Aparte de lo que se hacía en casa con doce años fui con mi tía y mi prima a coger uvas o sea a vendimiar a Villarrobledo, mi padre se había ido a Monzón a trabajar, las cosas empezaban a ponerse negras, luego mis padres compraron un chirro suizo, lo estuvimos cuidando hasta que se hizo añojo y lo vendieron y entraron unas pocas perras en casa.

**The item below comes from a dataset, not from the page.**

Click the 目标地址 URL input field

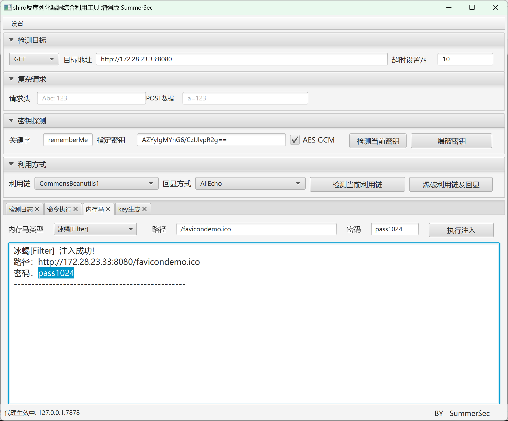[x=241, y=59]
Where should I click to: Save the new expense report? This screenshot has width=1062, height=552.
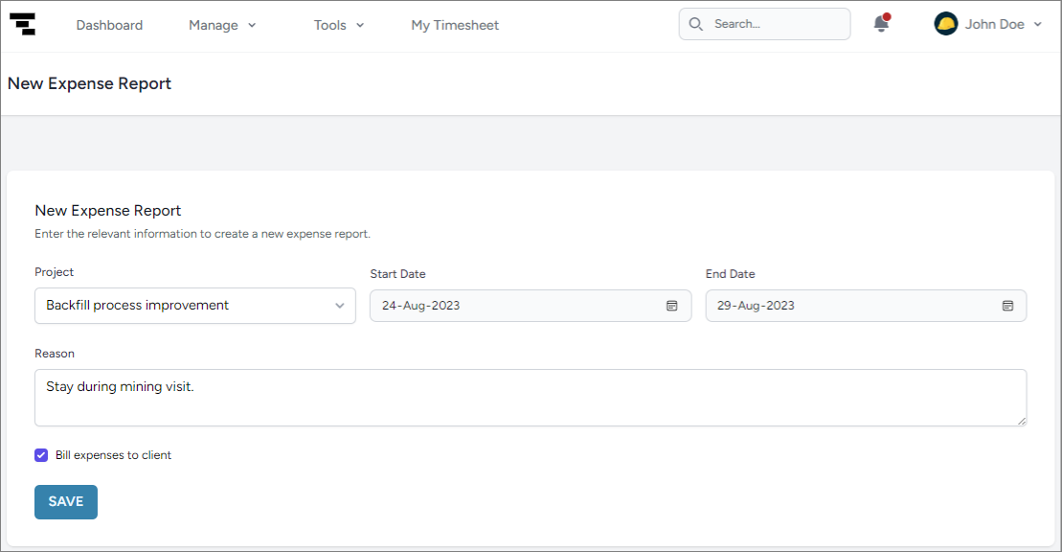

Aquel año mi padre con su amigo Rojo compraron las ovejas ( como ya he dicho en otras ocasiones) estuvimos tres meses con ellas y se vendieron luego. Después en Cerro Vico hicimos una temporada cogiendo la cosecha de mies que también lo he dicho antes, luego fui con mi tía y mi prima a coger yeros al Robledo, duro el tema de los yeros que había que arrancarlos con las manos, después ese mismo año otra vez a Villarrobledo a coger uvas, a vendimiar, aquel año fui con mi padre y la casualidad es que a mi padre le dieron trabajo en una bodega que estaba un poco lejos de donde estábamos vendimiando y curiosamente había uno del pueblo con su mujer, era José el hijo de José El Gitano y estuve conviviendo con él y su mujer, durmiendo en la paja en un almacén inmenso donde dormíamos todos los que habíamos ido a vendimiar, yo estaba bajo su tutela porque mi padre se llevaba bien con todo el mundo y José El Gitano era amigo de mi padre también.
Bueno, un máquina, porque aquel mismo año antes de venirme a Barcelona con mi padre fui a coger algodón a Pozo Estrecho en Murcia ( aunque creo que lo del algodón fue el año anterior).
Una cosa: nunca me sentí explotado por mis padres, fuí feliz el tiempo que duró todo aquello y supongo que ahora si se hiciera lo mismo se trataría de explotación cuando lo que yo hacía era lo más normal del mundo para convivir y ser una familia con unos matices de cariño y felicidad.